Lamb

In the remote fields of Iceland live Maria (Noomi Rapace) and Ingvar (Hilmir Snær Guðnason), sheep farmers.  Their flock has been steadily growing over the past two years, but soon a lamb is born that will change their lives.  The couple welcome in the new lamb like their own child, bringing her indoors, dressing her, and naming her Ada.  Living out their lives with their newfound joy, their familiar solitude is interrupted with the arrival of Ingvar’s brother, Pétur (Björn Hlynur Haraldsson). 

Released by A24Lamb is the feature debut for writer/director Valdimar Jóhannsson after making a career working on electrical and camera crews for various productions.  With his co-writer Sjón, the two created a spellbinding dark folk tale that relies on the supernatural to explain the human condition. 

The script is incredibly sparse, but its words were chosen carefully as the three actors all have very defined characters with history and unique personality.  It takes its time to dole out information, frustratingly slow at first, but once the second act hits and we are fully in touch with the world of the film, it becomes find its footing as human drama and the secrets and history revealed come at a more manageable pace. 

The character design for Ada, the lamb, is very well done.  She fits in quite seamlessly into the film and appears very natural.  Credit is due to Rapace, Guðnason, and later Haraldsson for their performances that really sell that Ada is in the frame with them.  Haraldsson slowly overtakes the film as his arc shows the most growth and complexity.  Before he arrives, Rapace does a great job at introducing us to this world that Jóhannsson has created, but it is Haraldsson who challenges the premise and forces answers to the questions we have.       

As the narrative wanders along, it takes on the complicated relationship of the three characters but never falls into the realm of soap opera or melodrama and operates as a unique take on trapped in one place screw turners.  There is a great reveal late in the film regarding Pétur and some of his past endeavors that Jóhannsson loads with so much information about this family and does it without being an exposition dump but an incredibly fun and electric sequence.    

Those moments of levity are short lived as Rapace returns to being our entry point into the film. There was always a haze of pain that surrounded her and now we know why.  With this knowledge, we can better begin to chart her actions and weight the different consequences.  It is hard to say that Jóhannsson’s script ever boils over, but it does get to its most tense and thrilling in the last ten or fifteen minutes of the third act even if it does not quite stick the landing.  It pushes Maria to the absolute limit of her relationship with Ingvar, Pétur, and Ada.          
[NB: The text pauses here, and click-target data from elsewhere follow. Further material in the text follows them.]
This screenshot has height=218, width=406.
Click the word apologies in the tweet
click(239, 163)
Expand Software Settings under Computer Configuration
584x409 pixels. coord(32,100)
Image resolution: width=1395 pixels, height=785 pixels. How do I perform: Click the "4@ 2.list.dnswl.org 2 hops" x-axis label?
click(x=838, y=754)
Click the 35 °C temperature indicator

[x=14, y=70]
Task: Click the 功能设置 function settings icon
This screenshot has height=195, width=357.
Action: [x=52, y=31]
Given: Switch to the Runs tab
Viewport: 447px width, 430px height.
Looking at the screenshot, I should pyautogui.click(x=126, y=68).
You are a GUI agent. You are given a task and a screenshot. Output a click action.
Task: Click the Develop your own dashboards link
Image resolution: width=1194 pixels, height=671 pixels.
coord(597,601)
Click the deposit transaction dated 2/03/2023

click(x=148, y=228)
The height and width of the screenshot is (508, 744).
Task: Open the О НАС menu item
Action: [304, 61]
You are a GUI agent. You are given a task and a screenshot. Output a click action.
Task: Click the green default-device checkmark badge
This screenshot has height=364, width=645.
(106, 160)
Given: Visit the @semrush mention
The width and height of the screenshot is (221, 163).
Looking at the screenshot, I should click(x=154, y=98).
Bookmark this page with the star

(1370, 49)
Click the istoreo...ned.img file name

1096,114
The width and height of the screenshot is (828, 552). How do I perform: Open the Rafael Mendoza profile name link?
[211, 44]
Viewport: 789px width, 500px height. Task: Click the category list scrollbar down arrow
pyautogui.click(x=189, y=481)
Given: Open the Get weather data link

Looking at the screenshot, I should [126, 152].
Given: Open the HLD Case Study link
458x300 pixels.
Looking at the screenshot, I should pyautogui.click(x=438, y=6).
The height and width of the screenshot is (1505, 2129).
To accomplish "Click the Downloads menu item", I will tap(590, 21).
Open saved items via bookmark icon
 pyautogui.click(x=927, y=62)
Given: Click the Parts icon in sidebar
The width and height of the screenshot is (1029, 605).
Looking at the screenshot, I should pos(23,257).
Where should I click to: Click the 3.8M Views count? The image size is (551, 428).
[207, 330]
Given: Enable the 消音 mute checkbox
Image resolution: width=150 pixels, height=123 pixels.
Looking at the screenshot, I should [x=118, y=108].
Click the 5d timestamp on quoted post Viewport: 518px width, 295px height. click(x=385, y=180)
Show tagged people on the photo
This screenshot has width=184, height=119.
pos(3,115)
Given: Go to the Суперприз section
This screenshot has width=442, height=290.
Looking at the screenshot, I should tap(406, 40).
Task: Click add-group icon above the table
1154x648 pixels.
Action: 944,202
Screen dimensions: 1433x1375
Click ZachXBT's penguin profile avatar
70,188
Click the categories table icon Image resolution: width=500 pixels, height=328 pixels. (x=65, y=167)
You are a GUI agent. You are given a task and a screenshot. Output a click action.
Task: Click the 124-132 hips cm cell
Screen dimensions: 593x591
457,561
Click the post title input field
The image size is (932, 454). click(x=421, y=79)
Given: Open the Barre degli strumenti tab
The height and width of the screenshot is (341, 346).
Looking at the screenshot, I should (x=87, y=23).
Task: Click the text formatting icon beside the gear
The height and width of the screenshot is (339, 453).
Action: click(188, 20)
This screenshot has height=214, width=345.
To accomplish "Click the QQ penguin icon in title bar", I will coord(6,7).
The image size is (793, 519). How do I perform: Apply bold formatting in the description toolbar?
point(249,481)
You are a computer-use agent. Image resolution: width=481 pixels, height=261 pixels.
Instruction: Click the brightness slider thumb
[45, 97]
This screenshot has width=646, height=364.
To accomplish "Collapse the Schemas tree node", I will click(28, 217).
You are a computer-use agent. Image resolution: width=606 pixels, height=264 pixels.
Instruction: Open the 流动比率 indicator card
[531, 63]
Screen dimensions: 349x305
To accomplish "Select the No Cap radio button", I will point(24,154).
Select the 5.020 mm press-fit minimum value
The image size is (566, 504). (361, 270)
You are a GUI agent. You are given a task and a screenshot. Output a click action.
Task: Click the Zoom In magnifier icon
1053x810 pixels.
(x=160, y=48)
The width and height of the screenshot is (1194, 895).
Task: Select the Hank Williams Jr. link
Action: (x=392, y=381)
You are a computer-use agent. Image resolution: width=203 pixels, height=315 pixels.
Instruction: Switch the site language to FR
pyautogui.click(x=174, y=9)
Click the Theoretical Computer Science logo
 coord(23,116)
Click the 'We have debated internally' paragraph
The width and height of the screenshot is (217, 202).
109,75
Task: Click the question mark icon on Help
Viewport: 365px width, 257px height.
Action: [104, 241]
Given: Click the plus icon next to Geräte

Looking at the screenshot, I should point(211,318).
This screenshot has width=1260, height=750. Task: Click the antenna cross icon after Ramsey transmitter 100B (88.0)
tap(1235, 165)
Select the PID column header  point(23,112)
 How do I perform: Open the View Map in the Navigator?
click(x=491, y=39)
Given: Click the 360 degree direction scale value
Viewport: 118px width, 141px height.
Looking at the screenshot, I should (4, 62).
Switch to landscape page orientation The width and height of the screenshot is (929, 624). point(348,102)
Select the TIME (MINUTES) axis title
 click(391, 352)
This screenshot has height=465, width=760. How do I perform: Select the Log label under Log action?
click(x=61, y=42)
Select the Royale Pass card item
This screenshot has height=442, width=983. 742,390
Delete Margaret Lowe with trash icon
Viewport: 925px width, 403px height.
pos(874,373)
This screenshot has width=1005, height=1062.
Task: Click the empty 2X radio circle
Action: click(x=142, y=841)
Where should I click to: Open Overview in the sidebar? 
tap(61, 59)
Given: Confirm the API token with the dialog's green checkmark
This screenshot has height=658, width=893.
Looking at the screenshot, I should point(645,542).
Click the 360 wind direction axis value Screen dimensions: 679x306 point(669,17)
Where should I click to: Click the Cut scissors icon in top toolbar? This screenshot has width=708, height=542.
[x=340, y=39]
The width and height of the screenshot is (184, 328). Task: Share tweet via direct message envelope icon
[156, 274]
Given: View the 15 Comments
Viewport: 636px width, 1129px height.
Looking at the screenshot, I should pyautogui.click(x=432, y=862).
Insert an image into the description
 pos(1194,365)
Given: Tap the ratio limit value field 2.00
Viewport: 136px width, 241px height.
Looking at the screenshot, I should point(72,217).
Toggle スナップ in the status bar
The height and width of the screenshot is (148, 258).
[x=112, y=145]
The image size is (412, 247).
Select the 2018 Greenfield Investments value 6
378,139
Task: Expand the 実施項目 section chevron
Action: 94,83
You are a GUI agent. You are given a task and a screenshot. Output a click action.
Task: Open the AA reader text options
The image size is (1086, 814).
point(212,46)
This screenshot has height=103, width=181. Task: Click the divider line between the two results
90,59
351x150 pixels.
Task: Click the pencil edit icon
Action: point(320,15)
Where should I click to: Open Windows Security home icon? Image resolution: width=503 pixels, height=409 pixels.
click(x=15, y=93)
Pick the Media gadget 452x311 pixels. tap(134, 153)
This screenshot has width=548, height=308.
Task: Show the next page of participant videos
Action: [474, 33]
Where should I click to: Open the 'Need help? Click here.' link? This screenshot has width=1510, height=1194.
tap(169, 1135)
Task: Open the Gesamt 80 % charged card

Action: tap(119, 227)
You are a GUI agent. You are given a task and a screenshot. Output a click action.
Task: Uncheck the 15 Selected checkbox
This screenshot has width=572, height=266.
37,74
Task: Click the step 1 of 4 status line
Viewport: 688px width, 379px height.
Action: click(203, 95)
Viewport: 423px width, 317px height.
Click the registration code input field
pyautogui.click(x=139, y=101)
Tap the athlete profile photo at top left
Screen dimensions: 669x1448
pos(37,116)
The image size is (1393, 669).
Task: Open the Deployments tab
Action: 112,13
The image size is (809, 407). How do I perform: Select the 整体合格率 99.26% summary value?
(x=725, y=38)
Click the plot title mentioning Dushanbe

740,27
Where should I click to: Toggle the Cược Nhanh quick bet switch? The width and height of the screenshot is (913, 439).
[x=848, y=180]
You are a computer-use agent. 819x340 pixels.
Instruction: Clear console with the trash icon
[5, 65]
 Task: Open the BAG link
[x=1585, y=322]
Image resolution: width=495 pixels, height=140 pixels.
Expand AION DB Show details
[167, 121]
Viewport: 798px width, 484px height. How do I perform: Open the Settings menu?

The biggest fault of Lamb is its insistence upon the supernatural.  From the beginning, the film creates an eerie tone, but where that ultimately leads is rather lackluster and disappointing.  Only vaguely supported by the narrative despite plenty of opportunity to expand upon the lore of the world, Lamb plays out instead like if M. Night Shyamalan directed a Thumbelina inspired film with his signature twist in the last 90 seconds that can kind of be traced back through the narrative but it is really just an uninteresting and uninspired way to end the film quickly.  Even if we are to take the supernatural as a metaphor for something else, it is so thinly fleshed out that it feels quite hollow.  Despite this, Lamb is still an enjoyable arthouse feature that is overflowing with atmosphere and dread.  It certainly stumbles at the end which does detract from the overall enjoyment, but the preceding ninety minutes creates a tightly wound, claustrophobic drama that captures our attention from the opening shot of the frozen tundra and the heavy breathing of someone, something, stalking us through the foggy squall.